To benchmark the different RRAM devices, we took the analog switching behavior from the devices and feed to an analog fully in-memory training framework. IBM Analog Hardware Acceleration Kit (IBM AIHWkit) is an open-source Python toolkit that allows exploring practical device-aware training31. The experimental data first normalized to Wmax and Wmin. To support the Wmin and Wmax range, the conductance values first clipped to Gmin and Gmax. Specially during depression cycle, it can have large variability. To avoid the random low/high conductivity to be considered as the Gmin and Gmax, average of last ten cycles were taken as Gmin and Gmax. Then the experimental conductance values were clipped to Gmin and Gmax. Then the conductance values were converted to weight values by normalizing to − 1 to + 1 range. First, a generic set of values with the translated number of states32 is used to generate a switching behavior. Then following an iterative method of changing the values of piece-wise linear model, to match the potentiation and depression shape while keeping the same symmetry point location and variation (Fig. 5b). The best switching behaviors that show high number of states as well as Roff from both HfOx and TaOx devices, are modeled one at a time.
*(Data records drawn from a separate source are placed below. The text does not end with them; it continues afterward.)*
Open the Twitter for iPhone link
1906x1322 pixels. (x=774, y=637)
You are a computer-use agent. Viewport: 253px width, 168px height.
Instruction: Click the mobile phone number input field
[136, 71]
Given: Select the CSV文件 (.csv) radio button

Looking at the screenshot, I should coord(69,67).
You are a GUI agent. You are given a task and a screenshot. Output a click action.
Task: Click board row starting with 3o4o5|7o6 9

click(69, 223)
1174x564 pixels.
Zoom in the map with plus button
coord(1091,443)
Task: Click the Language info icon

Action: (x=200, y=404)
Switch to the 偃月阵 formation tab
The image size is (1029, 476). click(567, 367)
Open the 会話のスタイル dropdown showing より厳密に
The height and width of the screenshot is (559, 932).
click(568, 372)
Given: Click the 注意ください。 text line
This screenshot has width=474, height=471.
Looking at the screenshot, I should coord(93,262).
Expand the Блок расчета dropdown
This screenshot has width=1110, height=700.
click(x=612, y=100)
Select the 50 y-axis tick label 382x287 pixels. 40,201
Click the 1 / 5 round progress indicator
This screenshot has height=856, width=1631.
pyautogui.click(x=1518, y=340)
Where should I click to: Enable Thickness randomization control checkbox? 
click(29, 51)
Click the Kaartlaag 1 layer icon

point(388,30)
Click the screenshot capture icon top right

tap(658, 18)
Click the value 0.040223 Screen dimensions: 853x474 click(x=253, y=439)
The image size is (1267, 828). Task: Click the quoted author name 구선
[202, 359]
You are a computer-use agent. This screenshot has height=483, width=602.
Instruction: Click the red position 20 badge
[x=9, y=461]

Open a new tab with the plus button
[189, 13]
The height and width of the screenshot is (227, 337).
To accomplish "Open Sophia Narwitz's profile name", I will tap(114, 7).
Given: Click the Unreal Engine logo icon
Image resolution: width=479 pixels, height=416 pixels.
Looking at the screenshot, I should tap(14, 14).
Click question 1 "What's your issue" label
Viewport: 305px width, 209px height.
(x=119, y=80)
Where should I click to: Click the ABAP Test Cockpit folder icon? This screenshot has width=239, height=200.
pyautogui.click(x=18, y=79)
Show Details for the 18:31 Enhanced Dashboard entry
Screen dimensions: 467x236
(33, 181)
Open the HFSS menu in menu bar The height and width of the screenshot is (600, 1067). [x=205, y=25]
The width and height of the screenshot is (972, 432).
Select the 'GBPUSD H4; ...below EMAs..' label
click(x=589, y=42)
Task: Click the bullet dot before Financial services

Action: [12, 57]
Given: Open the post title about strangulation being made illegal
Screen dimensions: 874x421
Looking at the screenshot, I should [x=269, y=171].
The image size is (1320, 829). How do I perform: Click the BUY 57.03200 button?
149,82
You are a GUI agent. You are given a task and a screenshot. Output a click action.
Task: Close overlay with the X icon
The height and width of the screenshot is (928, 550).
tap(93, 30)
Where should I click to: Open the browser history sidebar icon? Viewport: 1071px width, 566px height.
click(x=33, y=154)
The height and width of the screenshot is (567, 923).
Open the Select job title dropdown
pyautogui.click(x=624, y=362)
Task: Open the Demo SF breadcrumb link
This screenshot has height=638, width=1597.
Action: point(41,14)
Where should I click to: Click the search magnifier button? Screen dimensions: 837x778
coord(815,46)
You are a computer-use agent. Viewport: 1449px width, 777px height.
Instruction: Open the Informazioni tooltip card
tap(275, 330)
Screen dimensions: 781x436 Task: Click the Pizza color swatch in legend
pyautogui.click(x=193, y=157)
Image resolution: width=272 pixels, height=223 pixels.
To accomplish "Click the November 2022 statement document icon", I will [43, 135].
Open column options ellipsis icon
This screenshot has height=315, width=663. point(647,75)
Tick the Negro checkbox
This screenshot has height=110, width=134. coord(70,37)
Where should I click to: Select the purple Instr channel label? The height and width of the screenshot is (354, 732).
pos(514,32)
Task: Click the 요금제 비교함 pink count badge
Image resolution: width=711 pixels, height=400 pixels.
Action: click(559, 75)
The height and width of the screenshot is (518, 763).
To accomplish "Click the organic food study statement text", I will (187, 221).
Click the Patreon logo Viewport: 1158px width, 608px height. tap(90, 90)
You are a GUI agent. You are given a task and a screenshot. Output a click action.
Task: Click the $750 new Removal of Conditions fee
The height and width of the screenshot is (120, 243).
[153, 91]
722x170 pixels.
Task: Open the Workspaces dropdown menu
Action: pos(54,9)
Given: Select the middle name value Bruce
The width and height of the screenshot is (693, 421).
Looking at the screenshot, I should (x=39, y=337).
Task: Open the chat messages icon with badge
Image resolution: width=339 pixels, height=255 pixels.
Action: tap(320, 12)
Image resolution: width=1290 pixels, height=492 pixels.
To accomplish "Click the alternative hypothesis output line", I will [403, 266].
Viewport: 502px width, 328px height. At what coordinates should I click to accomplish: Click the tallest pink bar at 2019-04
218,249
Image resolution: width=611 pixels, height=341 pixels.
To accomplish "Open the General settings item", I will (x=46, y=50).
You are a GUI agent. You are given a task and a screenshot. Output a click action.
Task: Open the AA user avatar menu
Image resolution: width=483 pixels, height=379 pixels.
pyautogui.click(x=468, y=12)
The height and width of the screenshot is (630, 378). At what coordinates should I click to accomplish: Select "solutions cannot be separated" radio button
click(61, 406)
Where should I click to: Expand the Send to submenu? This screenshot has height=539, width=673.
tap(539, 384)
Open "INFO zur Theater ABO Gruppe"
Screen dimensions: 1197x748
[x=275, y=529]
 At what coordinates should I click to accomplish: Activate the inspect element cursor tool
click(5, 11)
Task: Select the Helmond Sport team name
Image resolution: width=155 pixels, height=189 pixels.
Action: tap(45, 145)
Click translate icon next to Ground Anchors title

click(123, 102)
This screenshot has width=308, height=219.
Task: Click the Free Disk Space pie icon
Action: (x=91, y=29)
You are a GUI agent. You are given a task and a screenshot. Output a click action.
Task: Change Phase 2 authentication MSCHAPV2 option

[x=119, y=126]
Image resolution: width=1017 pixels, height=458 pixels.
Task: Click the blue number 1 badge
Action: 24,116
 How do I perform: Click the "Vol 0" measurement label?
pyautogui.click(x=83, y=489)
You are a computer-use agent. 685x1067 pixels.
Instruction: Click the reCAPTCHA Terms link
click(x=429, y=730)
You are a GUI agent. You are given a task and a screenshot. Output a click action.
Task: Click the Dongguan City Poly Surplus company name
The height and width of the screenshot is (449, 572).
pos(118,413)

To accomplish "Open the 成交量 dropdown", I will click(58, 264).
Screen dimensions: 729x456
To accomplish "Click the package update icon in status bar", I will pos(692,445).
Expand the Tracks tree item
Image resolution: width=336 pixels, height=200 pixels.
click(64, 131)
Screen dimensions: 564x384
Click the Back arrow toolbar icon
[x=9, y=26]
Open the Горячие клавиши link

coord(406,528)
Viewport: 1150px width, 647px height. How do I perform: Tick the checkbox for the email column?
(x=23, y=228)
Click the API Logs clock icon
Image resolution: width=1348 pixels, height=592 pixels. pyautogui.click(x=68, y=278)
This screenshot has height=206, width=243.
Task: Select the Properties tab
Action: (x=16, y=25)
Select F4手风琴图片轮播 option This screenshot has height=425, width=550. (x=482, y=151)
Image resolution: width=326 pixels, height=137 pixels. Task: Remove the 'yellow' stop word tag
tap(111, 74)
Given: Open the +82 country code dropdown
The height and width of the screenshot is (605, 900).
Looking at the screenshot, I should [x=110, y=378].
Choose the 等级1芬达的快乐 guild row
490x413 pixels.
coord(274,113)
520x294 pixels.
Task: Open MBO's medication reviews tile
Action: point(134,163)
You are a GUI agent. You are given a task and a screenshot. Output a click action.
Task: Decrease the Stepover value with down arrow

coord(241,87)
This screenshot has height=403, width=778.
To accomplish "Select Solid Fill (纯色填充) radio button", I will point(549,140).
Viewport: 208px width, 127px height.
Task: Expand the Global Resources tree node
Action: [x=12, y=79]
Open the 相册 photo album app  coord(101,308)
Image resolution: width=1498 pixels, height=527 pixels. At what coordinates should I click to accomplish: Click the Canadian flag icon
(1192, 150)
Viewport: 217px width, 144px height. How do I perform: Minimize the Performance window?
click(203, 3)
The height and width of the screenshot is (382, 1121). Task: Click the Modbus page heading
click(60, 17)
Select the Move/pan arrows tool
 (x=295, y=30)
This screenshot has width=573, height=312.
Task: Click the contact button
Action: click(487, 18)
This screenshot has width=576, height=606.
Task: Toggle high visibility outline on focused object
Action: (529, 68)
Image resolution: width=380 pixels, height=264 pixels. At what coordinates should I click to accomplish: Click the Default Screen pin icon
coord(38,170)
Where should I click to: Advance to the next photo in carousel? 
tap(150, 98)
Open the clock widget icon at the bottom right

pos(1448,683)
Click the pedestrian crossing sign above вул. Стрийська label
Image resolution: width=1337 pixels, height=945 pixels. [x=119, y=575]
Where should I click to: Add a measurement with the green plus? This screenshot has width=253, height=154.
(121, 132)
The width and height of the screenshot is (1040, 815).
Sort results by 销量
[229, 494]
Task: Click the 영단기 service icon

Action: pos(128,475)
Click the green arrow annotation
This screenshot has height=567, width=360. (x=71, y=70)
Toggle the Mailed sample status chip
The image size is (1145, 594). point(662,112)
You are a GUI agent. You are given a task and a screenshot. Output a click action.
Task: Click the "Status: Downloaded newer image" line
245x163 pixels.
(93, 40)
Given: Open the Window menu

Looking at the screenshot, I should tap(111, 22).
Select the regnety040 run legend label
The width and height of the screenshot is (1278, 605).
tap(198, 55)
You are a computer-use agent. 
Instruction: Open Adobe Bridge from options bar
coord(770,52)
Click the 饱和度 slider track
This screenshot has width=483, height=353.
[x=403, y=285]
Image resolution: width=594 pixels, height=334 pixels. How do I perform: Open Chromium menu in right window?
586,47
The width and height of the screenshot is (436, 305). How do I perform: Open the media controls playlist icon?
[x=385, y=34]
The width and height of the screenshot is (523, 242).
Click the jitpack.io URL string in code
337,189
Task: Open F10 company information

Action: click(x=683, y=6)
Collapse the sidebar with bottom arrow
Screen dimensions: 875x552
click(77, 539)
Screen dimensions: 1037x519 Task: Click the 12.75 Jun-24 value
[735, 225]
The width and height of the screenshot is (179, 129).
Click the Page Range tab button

The modeled AIHWkit device behavior is then fed into the framework for analog fully in-memory training. For analog fully in-memory training, we have used the TTv2 training algorithm which is less susceptible to non-linear weight behavior compared to generic training SGD-only algorithms. TTv2 training algorithm takes advantages of the symmetry point as a reference for up and down weight updates. By zero point shifting of the weights, the algorithm reaches higher accuracy compared to SGD-only algorithms. We used a 3-layer network to train hardware aware training for MNIST handwritten digit classification. For simplicity and repeated benchmarking purposes we used 3 layers fully connected (input, hidden, output) network. We trained floating point training as a baseline to compare analog device-aware training. Hyperparameter optimization of training each device switching was done using Weights & Biases33. Each analog switching behavior requires specific set of learning rate, batch size, fast learning rate (a framework-specific parameter for TTv2 unit cell compound). Without these hyperparameters optimized the, it risks over/underfitting. As a result, for each analog device switching behavior requires needed to be run through optimization for specific batch size, learning rate, fast learning. Bayesian optimization experiments were run for each switching behavior with learning rate, fast learning rate ranging from 10 to 0.00001, batch size from 8 to 216. Bayesian search learned from the resultant loss function from previously run parameters (learning rates, batch size) and next set of generated parameters were generated following the trend. These experiments were run by integrating AIHWkit analog training with W&B (weights and biases) optimization add-on.